Jerky! Salty, Smoky, Delicious Homemade Jerky

My daughter was lucky enough to kill her first deer on October 1st.  The lucky girl and her not-so-lucky prey:

On Sunday afternoon we butchered.  We have lots of ground Elk from last fall in the freezer, so we didn't want any more ground venison.  We cut steaks where appropriate (hello, back strap!) and cut the rest into thin strips for jerky.  What little we had left that wasn't fit for jerky we cut into small pieces and canned.

None of us had ever made jerky before.  My father-in-law has a propane smoker, and I've got Google.  I searched for jerky recipes and found lots of information.  After comparing a few recipes and processes, we decided on the following:

2/3 C Soy Sauce
2/3 C Worcestershire Sauce
Garlic Powder
Crushed Red Pepper

This was supposed to be enough for three pounds of raw meat.  I had four...

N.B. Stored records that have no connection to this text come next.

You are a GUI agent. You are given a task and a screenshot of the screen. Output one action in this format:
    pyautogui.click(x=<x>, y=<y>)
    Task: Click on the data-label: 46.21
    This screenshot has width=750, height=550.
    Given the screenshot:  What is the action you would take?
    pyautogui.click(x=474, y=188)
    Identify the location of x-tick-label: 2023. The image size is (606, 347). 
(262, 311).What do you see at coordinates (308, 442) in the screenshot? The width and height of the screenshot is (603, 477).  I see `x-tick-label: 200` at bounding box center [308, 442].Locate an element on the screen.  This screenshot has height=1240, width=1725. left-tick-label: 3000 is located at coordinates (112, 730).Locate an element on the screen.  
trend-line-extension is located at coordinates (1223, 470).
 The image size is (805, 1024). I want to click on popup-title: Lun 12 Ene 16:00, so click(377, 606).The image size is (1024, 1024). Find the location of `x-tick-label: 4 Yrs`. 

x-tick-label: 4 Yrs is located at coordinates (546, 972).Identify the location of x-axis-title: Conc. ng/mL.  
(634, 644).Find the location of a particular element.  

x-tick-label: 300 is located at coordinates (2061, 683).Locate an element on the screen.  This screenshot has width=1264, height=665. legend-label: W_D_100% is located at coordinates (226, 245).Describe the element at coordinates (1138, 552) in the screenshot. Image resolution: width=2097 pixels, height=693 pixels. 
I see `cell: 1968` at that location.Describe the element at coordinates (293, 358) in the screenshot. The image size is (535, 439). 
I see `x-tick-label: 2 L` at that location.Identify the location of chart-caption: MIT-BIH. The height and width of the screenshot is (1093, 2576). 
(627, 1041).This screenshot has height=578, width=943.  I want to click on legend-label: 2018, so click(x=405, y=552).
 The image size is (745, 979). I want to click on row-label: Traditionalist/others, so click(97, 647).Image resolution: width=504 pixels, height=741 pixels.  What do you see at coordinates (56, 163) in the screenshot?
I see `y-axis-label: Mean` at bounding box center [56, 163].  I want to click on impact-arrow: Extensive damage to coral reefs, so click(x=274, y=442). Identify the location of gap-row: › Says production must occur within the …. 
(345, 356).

I poured the 2/3 C Soy Sauce over the meat, then emptied the Worcestershire bottle into the 1/3 C measure.  Out of Worcestershire, I substituted 1/3 C Bragg's Liquid Amino and added 1/3 C Black Vinegar (one of those stir fry secret ingredients - highly recommended).  I did not measure the Garlic Powder or Crushed Red Pepper, but I'd estimate 3 T Garlic Powder and 2 T Crushed Red Pepper.

i mixed it  up well and let it sit in the refrigerator overnight, mixing before bed and first thing in the morning.

The next day, we fired up the smoker.  We smoked at 150 degrees for about three hours with some Mesquite chips.  After the three hours were up, the flavor was excellent but the texture not quite as dry as we wanted.  We raised the heat to about 170 and let the jerky dry for another two hours or so.

The end product was fantastic, if a little spicy.  If you remove any red pepper seeds from the jerky, the spice level is nearly perfect.  If you want a little more heat, leave that red pepper in place.

I did not have high hopes for this project, and didn't take pictures or plan to use this recipe here.  I will take a picture of the finished product and add it to this post later tonight or tomorrow.

If you're going to try making jerky at home and don't have a young deer to process, I think I'd recommend using an eye of round roast, cut with the grain into thin strips (1/4" or thinner).

Keep in mind that you lose A LOT of weight with drying.  Our four pounds of raw meat probably lost 50% or more of the total weight by the time it was done.  Jerky is expensive for a reason!

If you have a smoker, I encourage you to try making some of your own jerky.